---------- Текст для изучения

Князь Г.Г. Орлов пользовался благосклонностью великой княгини Екатерины Алексеевны, ставшей императрицей Екатериной II. Он был отцом ее сына (будущего графа) А. Г. Бобринского.

Затянувшаяся война с Турцией обострила отношения Н. И. Панина с Г. Г. Орловым. Панин был за разумные уступки. Орлов против. Возглавляя русскую делегацию на мирном конгресс 1772 г., он фактически сорвал переговоры. Давно искавший удобного случая Панин воспользовался охлаждением Екатерины к Орлову и провел на место фаворита А.С. Васильчикова, не игравшего никакой самостоятельной роли. Привыкший быть первым, Орлов потребовал объяснений. Вспышка гнева сменилась апатией. Ему не доставало поддержки брата — графа Алексея Григорьевича, находившегося с русским флотом в Архипелаге. Бесстрашие графа Алексея — одного из убийц свергнутого императора, героя Чесменского сражения — не знало границ. Екатерина побаивалась его. Она понимала, что ослабление Орловых ослабляло и ее личную позицию. Как и двенадцать лет назад она оказалась перед выбором и не собиралась уступать власть. Расчетливо и тонко Екатерина вела свою игру. 22 сентября 1773 г. вице-президент Военной коллегии 3. Г. Чернышев получает чин фельдмаршала и делается президентом. 29 сентября происходит венчание наследника престола Павла с принцессой Вильгельминой Дармштадтской, получившей при крещении имя Натальи Алексеевны. Екатерина сумела вырвать инициативу из рук Панина и сама устроила брак сына, завоевав на время доверие молодых супругов.

--------------------
---------- Исходные записи

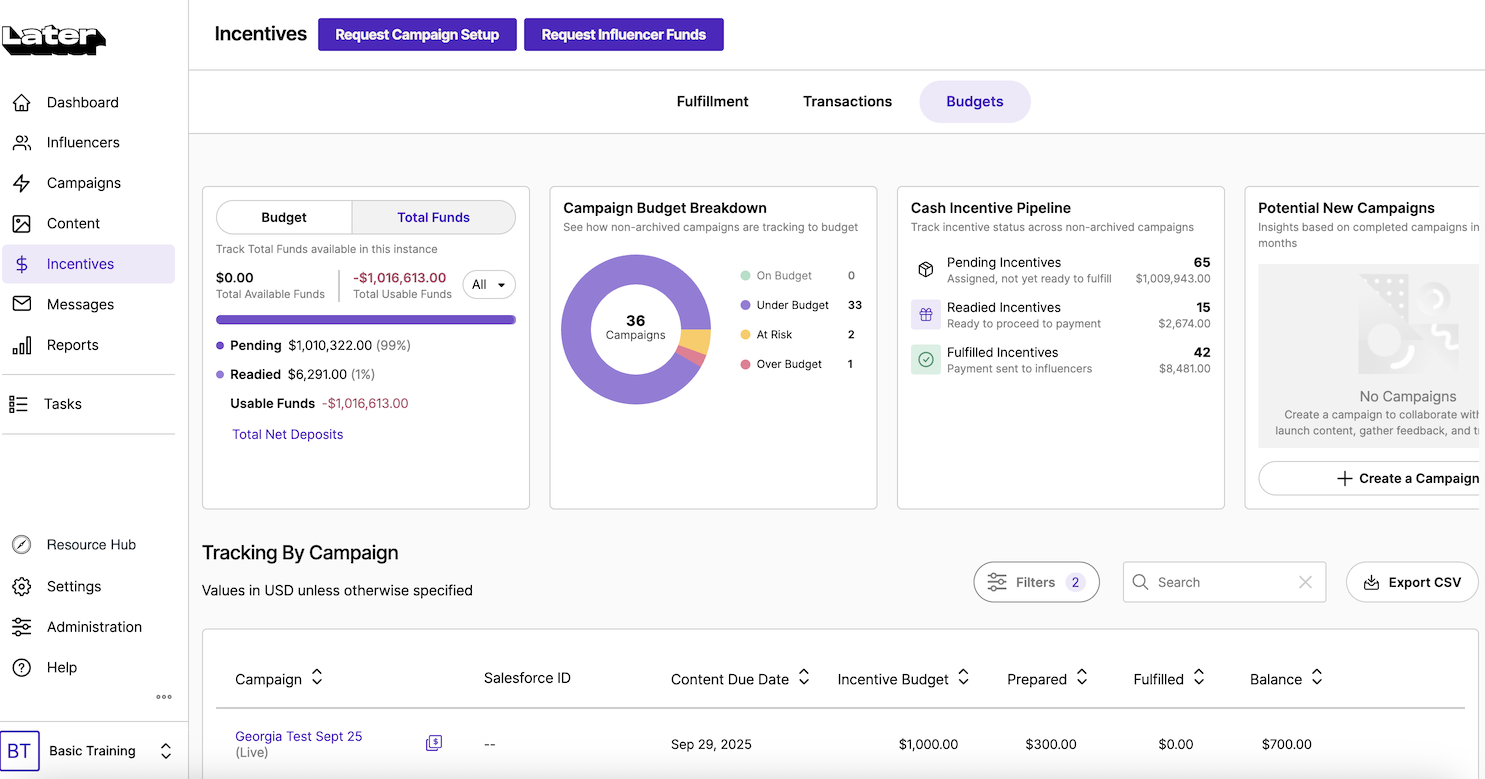
Task: Click the Content sidebar icon
Action: coord(22,223)
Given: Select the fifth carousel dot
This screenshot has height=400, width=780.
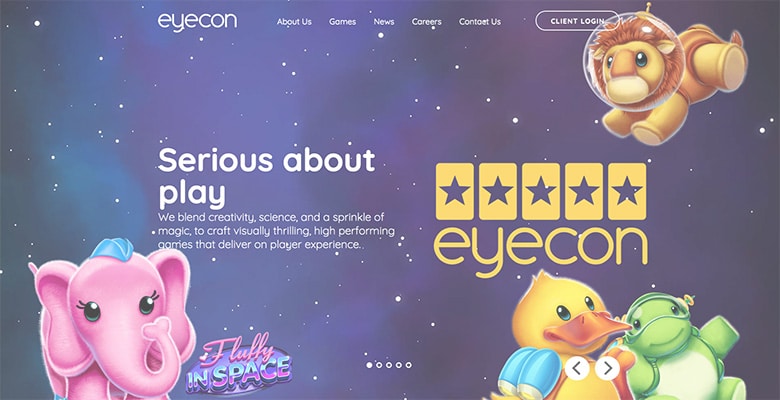Looking at the screenshot, I should 408,365.

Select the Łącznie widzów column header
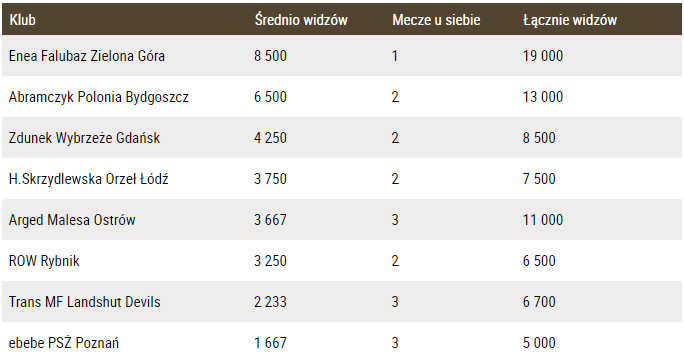[x=570, y=20]
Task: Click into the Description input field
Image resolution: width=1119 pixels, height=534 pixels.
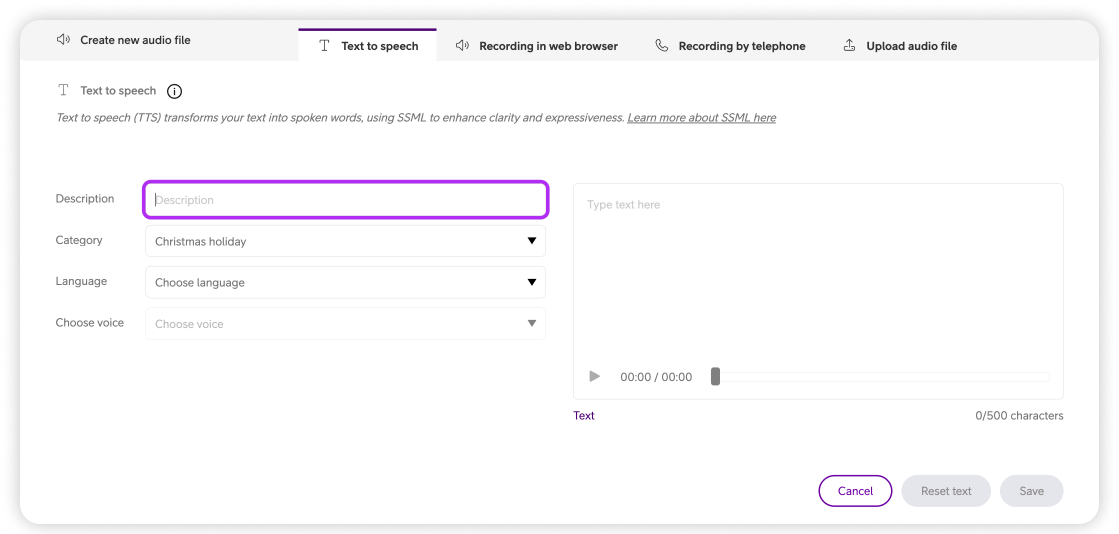Action: pos(345,200)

--------------------

Задания:
1. Воспроизведите без изменений отрывок текста об Орлове и Екатерине II: от слов «Князь Г.Г. Орлов» до слов «А. Г. Бобринского.» включительно.
2. Допишите продолжение текста об Орлове и Екатерине II, начиная сразу после его последнего предложения.

Ответы:
1.
Князь Г.Г. Орлов пользовался благосклонностью великой княгини Екатерины Алексеевны, ставшей императрицей Екатериной II. Он был отцом ее сына (будущего графа) А. Г. Бобринского.

2.
Воспитательная миссия Панина была объявлена завершенной. Он был осыпан чинами и наградами. В личном письме Екатерина благодарила Панина и просила его заняться исключительно иностранными делами. Место при наследнике в качестве гофмейстера малого двора занял ловкий царедворец Н.И. Салтыков, креатура императрицы. За опальным генералом П. И. Паниным следит московский главнокомандующий князь М. Н. Волконский. Экс-фавориту Орлову предложено приступить к отправлению своих должностей. Орлов был начальником всей артиллерии русской армии и носил звание генерал-фельдцейхмейстера. 24 ноября Орлов подносит Екатерине по случаю ее тезоименинства драгоценный алмаз. Хотя примирение состоялось, императрица сознает, что прежней близости с Орловым не вернуть. Она сама не хочет этого. И дело не только в том, что Орлов пренебрегал ее любовью. Ей нужен сильный человек, государственный ум, безгранично преданный ей.

Орлов сам указывает на Потемкина, как на способного и решительного человека. О Потемкине хлопочет фельдмаршал Румянцев. Против него, кажется, ничего не имеет и Панин. Ведь Потемкин не примыкает ни к одной из влиятельных придворных группировок. Наконец, самая близкая подруга Екатерины, которой императрица поверяет сердечные тайны, графиня П. А, Брюс (родная сестра Румянцева) успевает шепнуть о том, что Потемкин давно и страстно любит одну женщину. Эта женщина — Екатерина.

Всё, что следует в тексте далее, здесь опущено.